On 15 August 1959, she married the pianist Israel Citkowitz, 22 years her senior and born in the same year as her late father; they had three daughters. By 1966, when their youngest, Ivana, was born, their marriage was over, although Citkowitz continued to live nearby and helped raise their children until his death. During the mid-1960s, Blackwood had an affair with Robert Silvers, a founder and co-editor of The New York Review of Books, who stayed close to the family thereafter.
According to Ivana, both she and Silvers suspected that he was her biological father. However, a deathbed admission by Blackwood revealed that Ivana's biological father was another boyfriend: the screenwriter Ivan Moffat, a grandson of actor-manager Sir Herbert Beerbohm Tree.
In 1970, Blackwood returned to London and, in April, began a relationship with the poet Robert Lowell, then a visiting professor at All Souls College, Oxford. Their son, Sheridan, was born on 28 September 1971; after being divorced from their respective spouses, Blackwood and Lowell were married, on 21 October 1972. They lived in London and at Milgate House in Kent. The sequence of poems in Lowell's The Dolphin provides a disrupted narrative of his involvement with Blackwood and the birth of their son.
Lowell suffered from bipolar disorder, and his manic episodes prompted in Blackwood distress, confusion, feelings of uselessness, and fear about the effects on their children. Her anxieties, alcohol-related illnesses, and late-night tirades exacerbated his condition. In 1977, Lowell died, reportedly clutching one of Freud's portraits of Blackwood, in the back seat of a New York cab, on his way back to his former wife, the writer Elizabeth Hardwick. This loss was followed a year later by the death of her daughter Natalya, from a drug overdose at the age of 18.

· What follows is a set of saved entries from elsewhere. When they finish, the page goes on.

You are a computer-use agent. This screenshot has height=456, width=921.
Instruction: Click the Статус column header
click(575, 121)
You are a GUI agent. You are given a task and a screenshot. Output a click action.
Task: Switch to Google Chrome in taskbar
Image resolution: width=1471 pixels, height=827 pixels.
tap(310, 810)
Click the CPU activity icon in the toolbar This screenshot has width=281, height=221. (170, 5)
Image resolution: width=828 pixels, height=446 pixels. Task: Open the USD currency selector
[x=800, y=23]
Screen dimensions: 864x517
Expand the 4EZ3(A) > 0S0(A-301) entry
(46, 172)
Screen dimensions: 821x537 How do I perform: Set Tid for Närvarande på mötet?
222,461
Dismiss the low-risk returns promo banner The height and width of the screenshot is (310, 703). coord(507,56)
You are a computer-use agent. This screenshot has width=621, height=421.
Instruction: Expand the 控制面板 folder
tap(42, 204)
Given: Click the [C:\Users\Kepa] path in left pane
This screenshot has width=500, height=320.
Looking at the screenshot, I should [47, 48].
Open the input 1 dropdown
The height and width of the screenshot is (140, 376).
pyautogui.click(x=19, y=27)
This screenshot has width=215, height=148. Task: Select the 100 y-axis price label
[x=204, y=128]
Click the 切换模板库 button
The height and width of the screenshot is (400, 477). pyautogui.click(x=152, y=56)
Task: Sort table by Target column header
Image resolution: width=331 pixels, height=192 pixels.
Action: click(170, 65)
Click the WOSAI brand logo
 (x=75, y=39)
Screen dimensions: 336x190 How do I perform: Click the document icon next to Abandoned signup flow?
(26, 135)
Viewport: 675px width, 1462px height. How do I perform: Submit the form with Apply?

In 1977, to avoid taxation, Blackwood left England and went to live in County Kildare, Ireland, in an apartment at the great Georgian mansion of Castletown House, which was owned by her cousin Desmond Guinness. Ten years later, in 1987, she returned to the United States, settling in a large, comfortable house in Sag Harbor, Long Island, where, although her abilities were reduced by alcoholism, she continued to write; her work of that era includes two vivid memoirs, of Princess Margaret and of Francis Bacon, published in The New York Review of Books in 1992.
According to those close to her, she never lost her macabre sense of humour, even during her final illness. British writer and essayist Anna Haycraft, a staunch Roman Catholic, brought holy water from Lourdes, which accidentally spilled on Blackwood's deathbed sheets; "I might have caught my death", she muttered.

Death

On 14 February 1996, Blackwood died from cancer, at the Mayfair Hotel on Park Avenue in New York City, aged 64. She was survived by her two younger daughters: Evgenia Citkowitz Sands, second wife of actor Julian Sands, and Ivana ; by her son, Sheridan Lowell; by her sister, Lady Perdita Blackwood; and by her mother, the former Maureen Guinness, who died two years later, aged 91. She was predeceased by her father, Basil Hamilton-Temple-Blackwood, 4th Marquess of Dufferin and Ava ; by her eldest daughter, Natalya ; and by her brother, Sheridan Dufferin, 5th Marquess.